Just because you do not notice the noise does not mean that it is not harmful. Everyone should be aware of the importance of hearing protection not only for the longevity of their senses, but also to preserve a high quality of life. Ignoring hearing protection can have drastic consequences down the road, the least of which is asking people to repeat themselves.

What Are Safe Noise Levels?

Prolonged or repeated exposure to high noise levels can gradually cause damage to your inner ear’s hearing mechanisms. Inside your inner ear is an organ called a cochlea that houses thousands of microscopic hair cells. These hairs are all attached to individual nerve pathways.

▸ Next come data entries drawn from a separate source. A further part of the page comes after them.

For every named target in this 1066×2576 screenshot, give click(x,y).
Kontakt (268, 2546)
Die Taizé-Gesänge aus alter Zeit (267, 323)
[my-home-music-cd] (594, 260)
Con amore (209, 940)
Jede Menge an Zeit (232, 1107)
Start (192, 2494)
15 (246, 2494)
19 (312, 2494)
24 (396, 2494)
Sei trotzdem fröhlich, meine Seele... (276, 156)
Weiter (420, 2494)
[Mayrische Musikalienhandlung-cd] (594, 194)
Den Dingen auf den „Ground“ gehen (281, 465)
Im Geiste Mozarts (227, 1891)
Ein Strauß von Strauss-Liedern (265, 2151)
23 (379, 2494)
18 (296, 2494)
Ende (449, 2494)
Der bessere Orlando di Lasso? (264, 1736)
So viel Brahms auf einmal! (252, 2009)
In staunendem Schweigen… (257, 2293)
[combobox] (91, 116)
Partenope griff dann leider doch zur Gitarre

We experience sounds as a result of changes in air pressure that make their way to the cochlea, moving the cells and sending auditory signals to the brain. You can feel this effect with your very own hands by placing them over a subwoofer or bass-heavy piece of stereo equipment and noticing the air pushing out.

Scientists have found that loud noises can wear out the inner ear’s hair cells over time. This condition becomes accelerated as we age. To prevent this type of noise-related hearing loss, they recommend you avoid or use ear protection in excessively loud environments.

So what is “excessively loud”? 85 dB over the course of eight hours or noise levels over 100 dB for just fifteen minutes. Taking a quiet break from these exposures can lessen the blow of cochlear damage, but not reverse it outright. For better assurance, people must consistently use adequate ear protection like ear plugs or over-the-ear coverings.

Here is a sample of typical noise levels one might encounter in everyday situations as provided by New Leaf Hearing Clinic:

  • 80 dB — Alarm clocks
  • 90 dB — Hair dryers, lawnmowers
  • 100 dB — An mp3 player at full volume
  • 110 dB — Live music, sporting events
  • 130 dB — Ambulances
  • 140 dB — Gun shots, custom car stereos at full volume

Without a noise meter, you can predict the level of sound by taking the “shout test.” If you have to shout to be heard at around arm’s length away from someone, the noise likely exceeds 85 dB.

Consequences of Hearing Loss

Extensive research has been done to discover the consequences of hearing loss. In addition to decreased sensory abilities, people may notice a reduction in other quality of life measures. These can include:

  • Tinnitus — The name for persistent ringing in your ears. This condition can lead to pain, discomfort and even nausea at severe levels.
  • Loss of balance as you age — Older adults with hearing loss are three times more likely to have a dangerous fall.
  • Social isolation and depression — 30 percent of people with untreated hearing loss reported higher levels of depression, lack of motivation and a general unhappiness

Protecting your hearing can prevent these conditions from happening, even as you grow older. Keep your body healthy and your mind happy. Ensure that you wear hearing protection every time you go to a major public event like a concert, and use protection every day if you work in a noisy environment like a warehouse or busy restaurant.